GNOME Bugzilla – Bug 399148
Does sizeof(GPid) == sizeof(pid_t)?
Last modified: 2013-11-26 09:44:40 UTC
GLib should document that GPid and pid_t are interchangeable. Or are they? Same about gsize and gssize. They should be documented as replacement dropin of their POSIX equivalents.
By serependity, bug 400184 illustrates that on Solaris typeof (pid_t) == typeof (long), whereas GPid is defined as a bare int on UNIX. So can I second Behdad's question about whether GPid can be used as a replacement for pid_t? (Summary updated)
By inspection of configure.ac, gsize and gssize are guaranteed to be the same size as size_t, but GPid is not guaranteed to be the same size as pid_t (even on Unix). I'll add some straw-man patches.
Created attachment 198101 [details] [review] [1/2] gsize, gssize: guarantee that these are the same as size_t, ssize_t
Created attachment 198102 [details] [review] [2/2] GPid: explicitly do not guarantee equivalance with pid_t
Any opinions on these documentation improvements?
Ugh. That makes any API using GPid broken on 64-bit Solaris. I think the only plausible fix here is to fix the size of GPid; while that's theoretically an ABI break, no one could have been successfully using any GPid-based API on those platforms before, so it should only be able to break already-broken apps. Right?
(In reply to comment #6) > Ugh. That makes any API using GPid broken on 64-bit Solaris. If pid_t is 64-bit but no process is allowed to have a pid greater than G_MAXINT32, then everything's fine, even on 64-bit Solaris? I don't know whether that's the case, though. (Analogous: on Linux, pid_t is a 32-bit integer, but normally only takes 16-bit values, and can't actually be more than 2^29 without breaking futexes.)
wait, http://docs.oracle.com/cd/E19455-01/806-0477/chapter3-52/index.html says: Related to this, a number of derived types might have changed under the LP64 data model for the reason stated above. For example, pid_t remains a long in the 32-bit environment, but under the 64-bit environment, a pid_t is an int. implying that they changed the typedef to keep the type the same size... (found while googling for "solaris 64bit pid_t")

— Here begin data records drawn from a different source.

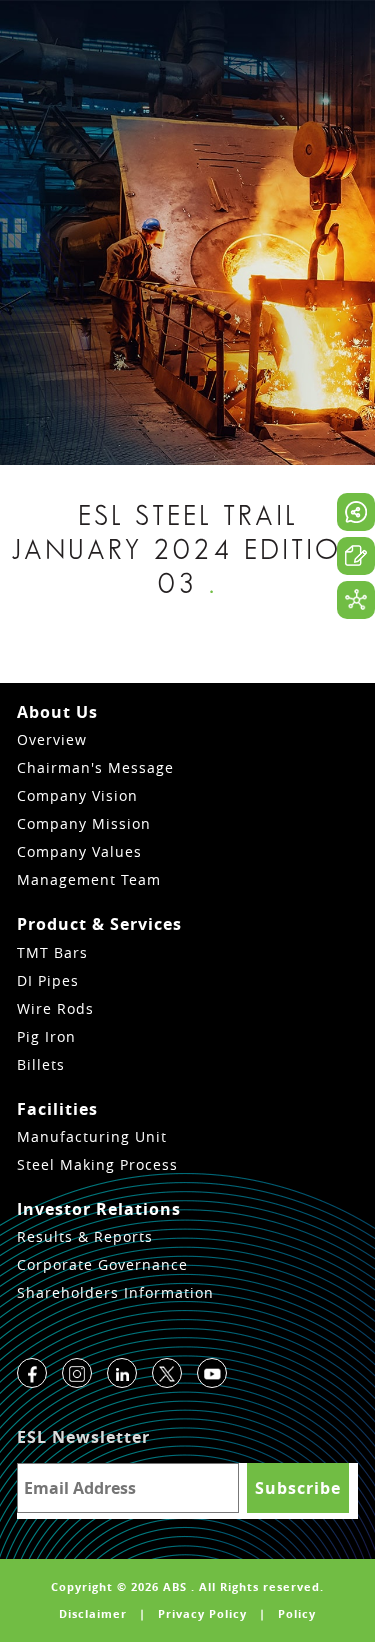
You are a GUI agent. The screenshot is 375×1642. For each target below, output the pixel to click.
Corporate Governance (102, 1264)
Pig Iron (46, 1036)
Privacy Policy (202, 1613)
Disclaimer (93, 1613)
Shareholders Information (115, 1292)
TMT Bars (52, 952)
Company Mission (84, 823)
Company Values (79, 851)
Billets (41, 1064)
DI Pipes (48, 980)
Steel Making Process (97, 1164)
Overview (52, 739)
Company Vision (77, 795)
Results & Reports (85, 1236)
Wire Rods (55, 1008)
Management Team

(In reply to comment #3) > [1/2] gsize, gssize: guarantee that these are the same as size_t, ssize_t Any chance of a review for this documentation clarification?
Comment on attachment 198101 [details] [review] [1/2] gsize, gssize: guarantee that these are the same as size_t, ssize_t sure
doesn't apply anymore, and we already say 'corresponding to'
The original questions were: is GPid guaranteed to be the same size as pid_t? is g(s)size guaranteed to be (s)size_t? I don't think "corresponding to" is enough to distinguish between "large enough to store all foo_t values" (i.e. sizeof (gfoo) >= sizeof (foo_t)) and "the same size as a foo_t, such that you can pass a gfoo* where a foo_t* is expected" (sizeof (gfoo) == sizeof (foo_t)).